Péter Tereánszki-Tóth

Personal information
- Full name: Péter Tereánszki-Tóth
- Date of birth: 12 December 1980
- Place of birth: Székesfehérvár, Hungary
- Date of death: 15 September 2020 (aged 39)
- Height: 1.85 m (6 ft 1 in)
- Position(s): Defender; right back;

Senior career*
- Years: Team / Apps / (Gls)
- 2000–2002: Bodajk SE
- 2002–2005: Videoton FC / 41 / (2)
- 2005–2006: Kaposvári Rákóczi FC / 14 / (0)
- 2006–2007: BFC Siófok / 9 / (0)
- 2008–2009: Százhalombattai LK / 10 / (0)
- 2009–2010: SC Ostbahn XI / 23 / (1)
- 2010: USV Scheiblingkirchen-Warth
- 2010–2011: Hamilton Croatia / 15 / (0)
- 2011–2012: USV Scheiblingkirchen-Warth
- 2012–2014: USC Kirchschlag

= Péter Tereánszki-Tóth =

Hungarian footballer (1980–2020)

Péter Tereánszki-Tóth, later Péter Jakab (12 December 1980 – 15 September 2020), was a Hungarian football player who played in the Nemzeti Bajnokság I, Nemzeti Bajnokság II, Austrian Regionalliga East, and the Canadian Soccer League.

== Playing career ==
Tereánszki-Tóth began his career in 2002 with Videoton FC in the Nemzeti Bajnokság I. Throughout his tenure with Videoton he featured in the 2003 UEFA Intertoto Cup against FC Marek Dupnitsa. He later had stints with Kaposvári Rákóczi FC, and BFC Siófok in the Nemzeti Bajnokság II. In 2009, he played abroad in Austria with SC Ostbahn XI, and later with USV Scheiblingkirchen-Warth, and USC Kirchschlag.

In 2010, he played overseas in the Canadian Soccer League with Hamilton Croatia.
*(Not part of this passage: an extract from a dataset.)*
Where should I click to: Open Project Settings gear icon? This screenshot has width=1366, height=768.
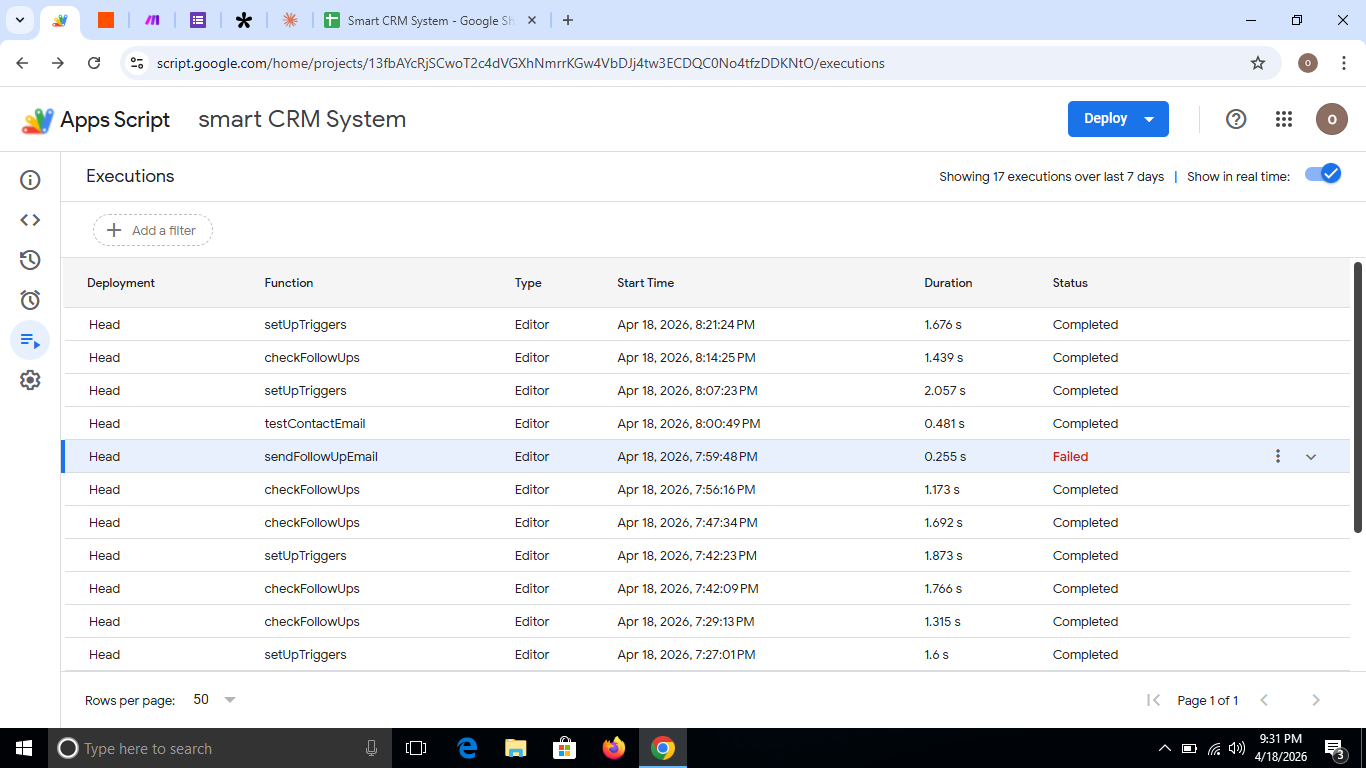30,380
During his stint with Hamilton he would feature in the CSL Championship match against Brantford Galaxy, but were defeated 3–0.

== Personal life ==
Tereánszki-Tóth later changed his name to Péter Jakab. On 4 September 2020, he requested a blood donation for a life-saving surgery. After receiving the necessary blood transfusion for his illness his conditions failed to improve and he died on 15 September 2020.